Auf dem Liniennetz der Baselland Transport AG (BLT) stammt ein beträchtlicher Teil der Infrastruktur aus den 1970er- und 1980er-Jahren.

Heinz Dürrenberger

Auf dem Liniennetz der Baselland Transport AG (BLT) stamme ein beträchtlicher Teil der Infrastruktur aus den 1970er- und 1980er-Jahren, heisst es in einer Regierungsmitteilung. Dieser habe das Ende seiner Lebensdauer erreicht.

So seien Schienen ausgefahren, der Schotter habe eine schlechte Qualität, und an vielen Stellen fehle ein stabiler Unterbau. Der Fahrdraht sei abgenutzt, Masten und Ausleger wiesen teils starke Abrostungen auf, und für Sicherungsanlagen oder Gleichrichter gebe es keine Ersatzteile mehr.

Für die Jahre 2010 bis 2013 hat der Landrat schon 2010 einen Kredit von 38,6 Millionen Franken zur Erneuerung der Traminfrastruktur im Leimental und Birseck bewilligt. Ab 2013 sieht indes der Bund - analog zu den SBB - auch bei den Privatbahnen vierjährige Leistungsvereinbarungen zur Infrastrukturfinanzierung vor.

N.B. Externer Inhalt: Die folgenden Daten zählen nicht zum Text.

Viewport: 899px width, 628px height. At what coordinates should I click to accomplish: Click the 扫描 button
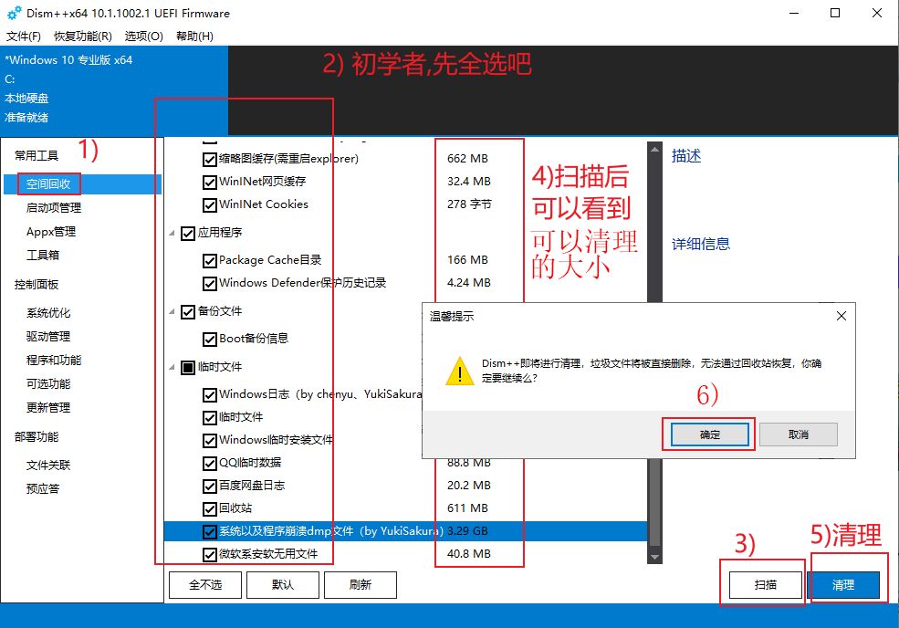coord(765,584)
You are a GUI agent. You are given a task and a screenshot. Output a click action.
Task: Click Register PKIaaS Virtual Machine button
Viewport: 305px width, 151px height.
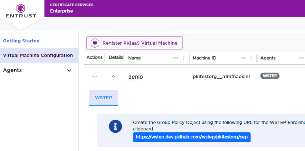click(134, 43)
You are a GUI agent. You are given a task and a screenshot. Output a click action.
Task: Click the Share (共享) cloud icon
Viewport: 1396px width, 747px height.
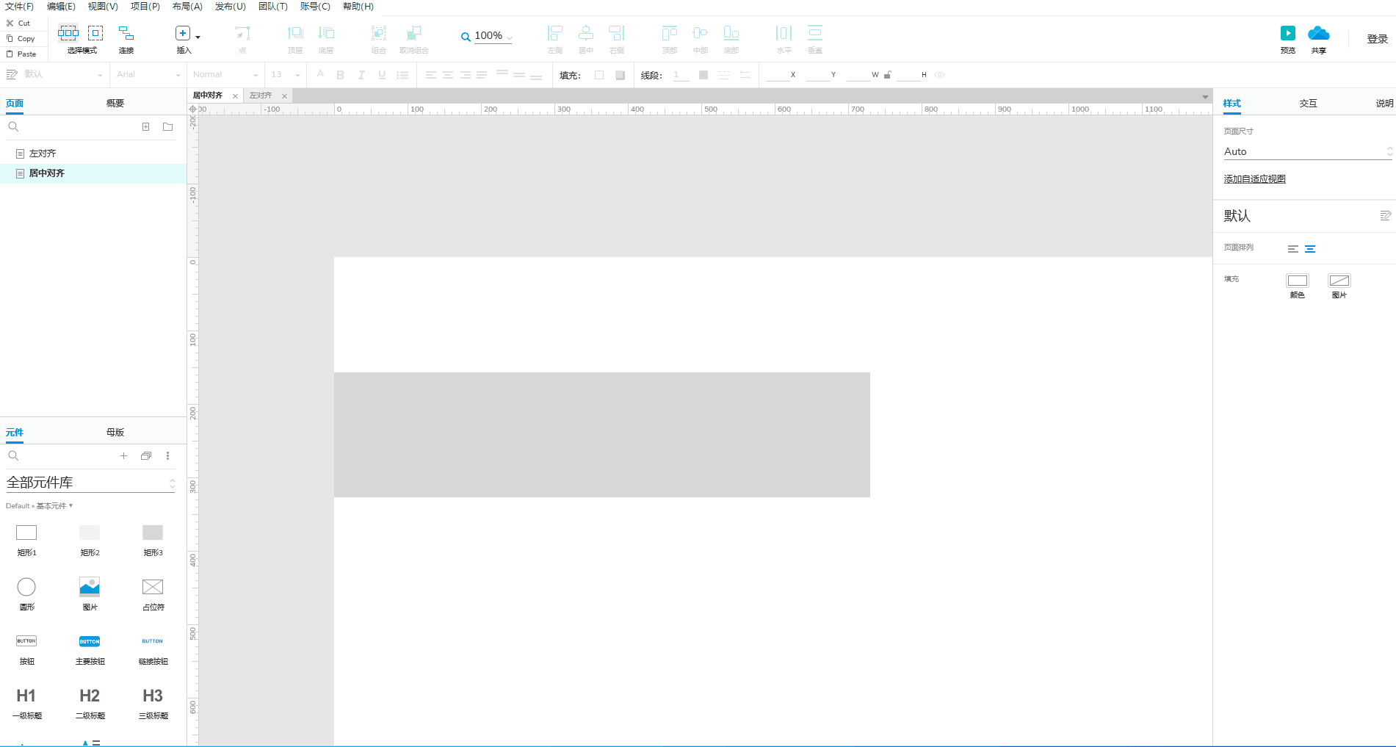tap(1318, 33)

Bei der am Dienstag von der Regierung verabschiedeten Landratsvorlage geht es daher noch um die Jahre 2014 bis 2016. Die Investitionskosten für diesen Zeitraum betragen total 43,5 Millionen Franken. Für den Kanton verbleiben nach Abzug des Bundesanteils und der vorhandenen Abschreibemittel der BLT 14 Millionen Franken.